Frontiers in Cardiovascular Medicine ◽

10.3389/fcvm.2021.695480 ◽

2021 ◽

Vol 8 ◽

Author(s):

Zixian Wang ◽

Shiyu Chen ◽

Qian Zhu ◽

Yonglin Wu ◽

Guifeng Xu ◽

...

Keyword(s):

Heart Failure ◽

Human Blood ◽

Large Scale ◽

Genome Wide Association Study ◽

Mendelian Randomization ◽

Causal Effect ◽

Meta Analysis ◽

Sensitivity Analyses ◽

Blood Metabolites ◽

Causal Relationships

Background: Heart failure (HF) is the main cause of morbidity and mortality worldwide, and metabolic dysfunction is an important factor related to HF pathogenesis and development.
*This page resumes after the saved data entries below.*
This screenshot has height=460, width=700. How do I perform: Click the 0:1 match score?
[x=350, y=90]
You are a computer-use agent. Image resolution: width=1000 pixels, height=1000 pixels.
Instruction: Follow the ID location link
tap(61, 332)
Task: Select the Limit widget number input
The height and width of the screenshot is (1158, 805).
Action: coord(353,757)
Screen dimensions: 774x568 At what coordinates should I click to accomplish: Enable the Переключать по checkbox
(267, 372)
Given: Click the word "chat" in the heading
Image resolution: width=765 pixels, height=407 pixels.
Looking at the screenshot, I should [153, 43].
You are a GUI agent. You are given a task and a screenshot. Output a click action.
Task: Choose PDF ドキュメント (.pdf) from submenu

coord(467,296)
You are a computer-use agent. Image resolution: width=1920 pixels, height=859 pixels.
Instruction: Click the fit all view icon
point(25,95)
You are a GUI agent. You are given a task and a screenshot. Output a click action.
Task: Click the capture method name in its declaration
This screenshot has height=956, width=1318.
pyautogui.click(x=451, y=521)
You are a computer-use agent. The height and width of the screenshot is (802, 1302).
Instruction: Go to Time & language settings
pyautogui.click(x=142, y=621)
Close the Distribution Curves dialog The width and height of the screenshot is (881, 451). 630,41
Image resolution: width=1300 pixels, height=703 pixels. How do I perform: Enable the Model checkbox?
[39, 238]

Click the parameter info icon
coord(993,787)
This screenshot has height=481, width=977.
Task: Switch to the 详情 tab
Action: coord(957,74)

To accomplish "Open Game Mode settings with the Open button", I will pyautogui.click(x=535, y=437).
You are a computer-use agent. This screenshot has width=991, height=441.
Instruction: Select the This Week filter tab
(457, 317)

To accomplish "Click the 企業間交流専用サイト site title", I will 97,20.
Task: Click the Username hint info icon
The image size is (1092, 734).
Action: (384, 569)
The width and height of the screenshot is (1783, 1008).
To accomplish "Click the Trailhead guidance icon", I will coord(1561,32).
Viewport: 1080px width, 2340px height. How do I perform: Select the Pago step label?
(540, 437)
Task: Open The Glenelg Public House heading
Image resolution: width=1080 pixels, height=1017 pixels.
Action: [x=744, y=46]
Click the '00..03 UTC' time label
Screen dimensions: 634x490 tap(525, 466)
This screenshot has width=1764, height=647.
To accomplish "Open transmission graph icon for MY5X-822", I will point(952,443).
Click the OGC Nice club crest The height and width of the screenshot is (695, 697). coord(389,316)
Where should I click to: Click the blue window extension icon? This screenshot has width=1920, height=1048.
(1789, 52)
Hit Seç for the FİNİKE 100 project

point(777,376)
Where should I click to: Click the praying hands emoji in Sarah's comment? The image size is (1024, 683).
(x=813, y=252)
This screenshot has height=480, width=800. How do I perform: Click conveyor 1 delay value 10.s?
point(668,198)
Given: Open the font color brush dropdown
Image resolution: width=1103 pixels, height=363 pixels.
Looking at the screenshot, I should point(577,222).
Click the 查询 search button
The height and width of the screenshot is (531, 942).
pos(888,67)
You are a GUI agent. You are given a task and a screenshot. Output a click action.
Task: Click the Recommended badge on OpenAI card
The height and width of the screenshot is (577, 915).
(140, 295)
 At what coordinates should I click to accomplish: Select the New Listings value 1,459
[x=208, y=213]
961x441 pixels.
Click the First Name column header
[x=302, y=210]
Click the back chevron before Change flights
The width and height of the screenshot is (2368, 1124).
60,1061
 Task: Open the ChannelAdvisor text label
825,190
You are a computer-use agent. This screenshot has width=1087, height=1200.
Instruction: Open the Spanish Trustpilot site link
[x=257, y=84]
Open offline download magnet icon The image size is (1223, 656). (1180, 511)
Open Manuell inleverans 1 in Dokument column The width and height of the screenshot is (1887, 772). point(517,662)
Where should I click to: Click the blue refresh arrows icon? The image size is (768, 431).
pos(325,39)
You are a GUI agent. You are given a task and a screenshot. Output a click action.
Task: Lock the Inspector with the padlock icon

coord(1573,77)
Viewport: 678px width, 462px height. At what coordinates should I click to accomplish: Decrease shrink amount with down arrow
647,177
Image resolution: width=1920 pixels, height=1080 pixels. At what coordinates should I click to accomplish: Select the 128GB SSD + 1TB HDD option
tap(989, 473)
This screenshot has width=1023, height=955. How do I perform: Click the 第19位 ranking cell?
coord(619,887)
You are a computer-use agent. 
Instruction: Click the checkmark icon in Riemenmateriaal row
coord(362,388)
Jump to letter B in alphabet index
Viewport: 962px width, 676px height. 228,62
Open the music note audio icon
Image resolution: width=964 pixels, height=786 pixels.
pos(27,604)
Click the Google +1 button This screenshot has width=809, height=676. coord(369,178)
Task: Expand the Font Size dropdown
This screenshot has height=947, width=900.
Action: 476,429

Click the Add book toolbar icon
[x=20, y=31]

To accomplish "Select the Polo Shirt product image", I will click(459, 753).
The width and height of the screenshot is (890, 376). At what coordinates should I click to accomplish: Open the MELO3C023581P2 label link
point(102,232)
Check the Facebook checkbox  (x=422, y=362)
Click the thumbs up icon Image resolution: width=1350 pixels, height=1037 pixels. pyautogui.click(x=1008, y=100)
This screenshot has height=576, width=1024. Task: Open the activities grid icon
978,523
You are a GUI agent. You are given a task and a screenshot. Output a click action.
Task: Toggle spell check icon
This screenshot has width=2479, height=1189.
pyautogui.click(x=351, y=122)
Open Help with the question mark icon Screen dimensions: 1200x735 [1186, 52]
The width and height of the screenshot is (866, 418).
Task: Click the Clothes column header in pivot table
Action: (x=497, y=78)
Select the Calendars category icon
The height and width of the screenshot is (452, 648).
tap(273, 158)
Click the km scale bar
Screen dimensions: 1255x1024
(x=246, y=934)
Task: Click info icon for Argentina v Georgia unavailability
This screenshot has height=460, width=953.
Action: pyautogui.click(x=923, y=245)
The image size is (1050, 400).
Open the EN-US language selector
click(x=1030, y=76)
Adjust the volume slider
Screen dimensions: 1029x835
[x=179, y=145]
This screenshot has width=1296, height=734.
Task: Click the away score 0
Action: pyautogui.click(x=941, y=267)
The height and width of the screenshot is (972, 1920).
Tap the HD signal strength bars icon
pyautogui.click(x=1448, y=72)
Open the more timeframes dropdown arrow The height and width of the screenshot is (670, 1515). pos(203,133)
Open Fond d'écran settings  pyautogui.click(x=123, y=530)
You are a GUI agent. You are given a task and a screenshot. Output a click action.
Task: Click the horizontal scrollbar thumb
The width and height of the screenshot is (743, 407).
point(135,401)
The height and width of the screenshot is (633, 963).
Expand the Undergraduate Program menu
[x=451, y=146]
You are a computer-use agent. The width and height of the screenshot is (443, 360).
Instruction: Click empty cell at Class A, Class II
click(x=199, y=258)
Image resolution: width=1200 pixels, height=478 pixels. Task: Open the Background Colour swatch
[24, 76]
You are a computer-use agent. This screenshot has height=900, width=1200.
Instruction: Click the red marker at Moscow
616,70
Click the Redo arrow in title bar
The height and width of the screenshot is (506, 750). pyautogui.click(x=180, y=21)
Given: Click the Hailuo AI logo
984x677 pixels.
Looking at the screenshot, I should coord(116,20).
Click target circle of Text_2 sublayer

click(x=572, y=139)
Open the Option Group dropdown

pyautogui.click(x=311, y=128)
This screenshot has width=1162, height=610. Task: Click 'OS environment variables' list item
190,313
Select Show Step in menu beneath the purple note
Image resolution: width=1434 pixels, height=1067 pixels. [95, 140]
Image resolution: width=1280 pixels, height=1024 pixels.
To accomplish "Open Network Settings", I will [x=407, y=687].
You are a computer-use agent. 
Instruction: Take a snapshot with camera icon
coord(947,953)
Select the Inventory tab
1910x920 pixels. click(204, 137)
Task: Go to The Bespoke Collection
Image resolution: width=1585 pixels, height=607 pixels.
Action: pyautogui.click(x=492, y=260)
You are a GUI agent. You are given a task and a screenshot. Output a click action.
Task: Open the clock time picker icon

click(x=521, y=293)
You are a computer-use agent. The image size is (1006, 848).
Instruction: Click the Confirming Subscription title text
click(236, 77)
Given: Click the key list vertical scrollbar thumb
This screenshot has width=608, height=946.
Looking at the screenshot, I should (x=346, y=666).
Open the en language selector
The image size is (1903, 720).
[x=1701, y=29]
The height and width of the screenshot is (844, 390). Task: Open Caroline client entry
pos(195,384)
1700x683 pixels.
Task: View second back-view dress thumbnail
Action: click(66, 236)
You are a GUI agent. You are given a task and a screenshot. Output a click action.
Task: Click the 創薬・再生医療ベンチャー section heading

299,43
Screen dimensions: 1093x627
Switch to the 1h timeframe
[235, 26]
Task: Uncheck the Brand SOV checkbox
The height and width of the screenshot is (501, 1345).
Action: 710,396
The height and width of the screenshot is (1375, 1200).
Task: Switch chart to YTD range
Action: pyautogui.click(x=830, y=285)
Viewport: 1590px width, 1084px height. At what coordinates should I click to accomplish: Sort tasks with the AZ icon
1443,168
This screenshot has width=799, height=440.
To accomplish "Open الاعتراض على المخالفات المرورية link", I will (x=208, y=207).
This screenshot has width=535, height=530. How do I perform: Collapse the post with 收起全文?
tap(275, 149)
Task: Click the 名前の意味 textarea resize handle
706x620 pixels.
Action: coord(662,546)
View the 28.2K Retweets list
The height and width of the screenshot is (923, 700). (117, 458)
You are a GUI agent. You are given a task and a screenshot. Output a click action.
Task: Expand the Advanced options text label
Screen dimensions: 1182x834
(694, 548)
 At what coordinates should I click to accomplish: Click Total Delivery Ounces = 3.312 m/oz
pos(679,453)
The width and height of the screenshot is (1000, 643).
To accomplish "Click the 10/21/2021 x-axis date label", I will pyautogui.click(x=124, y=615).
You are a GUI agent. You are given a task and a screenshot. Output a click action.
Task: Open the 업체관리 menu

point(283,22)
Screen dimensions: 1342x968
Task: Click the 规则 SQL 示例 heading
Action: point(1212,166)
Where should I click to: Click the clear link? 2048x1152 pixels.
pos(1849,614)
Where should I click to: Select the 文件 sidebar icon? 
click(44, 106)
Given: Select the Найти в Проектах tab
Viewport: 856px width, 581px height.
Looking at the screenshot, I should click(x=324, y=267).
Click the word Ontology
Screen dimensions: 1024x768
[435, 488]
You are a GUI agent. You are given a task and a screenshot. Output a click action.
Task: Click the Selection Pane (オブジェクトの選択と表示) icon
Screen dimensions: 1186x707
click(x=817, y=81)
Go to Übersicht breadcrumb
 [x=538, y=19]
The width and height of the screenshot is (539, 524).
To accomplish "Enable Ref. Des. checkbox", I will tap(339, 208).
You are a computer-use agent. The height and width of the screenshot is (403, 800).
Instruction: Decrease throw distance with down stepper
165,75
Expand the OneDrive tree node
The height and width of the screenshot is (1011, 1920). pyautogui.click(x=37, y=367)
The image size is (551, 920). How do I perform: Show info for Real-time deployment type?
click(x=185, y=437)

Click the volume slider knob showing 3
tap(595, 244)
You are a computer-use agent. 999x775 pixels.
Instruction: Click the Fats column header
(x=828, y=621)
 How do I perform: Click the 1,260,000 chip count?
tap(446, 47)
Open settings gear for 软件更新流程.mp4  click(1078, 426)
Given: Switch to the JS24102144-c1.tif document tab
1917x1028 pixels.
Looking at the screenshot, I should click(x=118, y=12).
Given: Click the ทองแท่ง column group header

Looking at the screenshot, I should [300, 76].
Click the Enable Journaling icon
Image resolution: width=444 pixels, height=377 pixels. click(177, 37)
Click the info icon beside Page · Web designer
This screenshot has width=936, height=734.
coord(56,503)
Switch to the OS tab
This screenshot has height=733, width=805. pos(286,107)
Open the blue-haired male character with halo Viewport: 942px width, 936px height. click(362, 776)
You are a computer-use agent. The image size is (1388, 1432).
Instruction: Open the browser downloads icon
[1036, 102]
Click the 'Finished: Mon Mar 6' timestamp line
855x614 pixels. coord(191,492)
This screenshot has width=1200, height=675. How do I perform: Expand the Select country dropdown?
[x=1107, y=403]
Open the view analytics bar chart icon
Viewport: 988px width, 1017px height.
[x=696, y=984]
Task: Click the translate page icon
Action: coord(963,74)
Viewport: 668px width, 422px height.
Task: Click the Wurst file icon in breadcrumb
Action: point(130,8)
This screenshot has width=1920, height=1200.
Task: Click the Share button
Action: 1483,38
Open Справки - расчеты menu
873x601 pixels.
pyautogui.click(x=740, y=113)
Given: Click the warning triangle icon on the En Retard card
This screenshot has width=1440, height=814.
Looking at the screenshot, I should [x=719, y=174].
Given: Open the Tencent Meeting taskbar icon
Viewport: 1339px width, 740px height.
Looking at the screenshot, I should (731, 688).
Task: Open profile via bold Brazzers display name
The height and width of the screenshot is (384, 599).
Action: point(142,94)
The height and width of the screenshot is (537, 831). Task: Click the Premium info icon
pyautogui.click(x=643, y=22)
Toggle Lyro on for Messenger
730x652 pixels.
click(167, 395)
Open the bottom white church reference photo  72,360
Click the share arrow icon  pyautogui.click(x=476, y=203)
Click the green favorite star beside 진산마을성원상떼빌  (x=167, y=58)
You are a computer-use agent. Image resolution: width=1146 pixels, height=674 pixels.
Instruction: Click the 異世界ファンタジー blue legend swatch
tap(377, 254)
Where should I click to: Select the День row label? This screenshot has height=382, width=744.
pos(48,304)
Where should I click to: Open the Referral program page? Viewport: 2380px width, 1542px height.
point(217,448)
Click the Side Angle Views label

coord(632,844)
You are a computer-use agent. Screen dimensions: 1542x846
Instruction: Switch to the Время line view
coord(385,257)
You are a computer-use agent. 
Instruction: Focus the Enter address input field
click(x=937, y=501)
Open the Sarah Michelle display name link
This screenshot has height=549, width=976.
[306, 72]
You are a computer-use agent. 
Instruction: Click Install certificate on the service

However, the causal effect of blood metabolites on HF remains unclear.Objectives: Our chief aim is to investigate the causal relationships between human blood metabolites and HF risk.Methods: We used an unbiased two-sample Mendelian randomization (MR) approach to assess the causal relationships between 486 human blood metabolites and HF risk. Exposure information was obtained from Sample 1, which is the largest metabolome-based genome-wide association study (mGWAS) data containing 7,824 Europeans. Outcome information was obtained from Sample 2, which is based on the results of a large-scale GWAS meta-analysis of HF and contains 47,309 cases and 930,014 controls of Europeans. The inverse variance weighted (IVW) model was used as the primary two-sample MR analysis method and followed the sensitivity analyses, including heterogeneity test, horizontal pleiotropy test, and leave-one-out analysis.Results: We observed that 11 known metabolites were potentially related to the risk of HF after using the IVW method (P < 0.05). After adding another four MR models and performing sensitivity analyses, we found a 1-SD increase in the xenobiotics 4-vinylphenol sulfate was associated with ~22% higher risk of HF (OR [95%CI], 1.22 [1.07–1.38]).Conclusions: We revealed that the 4-vinylphenol sulfate may nominally increase the risk of HF by 22% after using a two-sample MR approach. Our findings may provide novel insights into the pathogenesis underlying HF and novel strategies for HF prevention.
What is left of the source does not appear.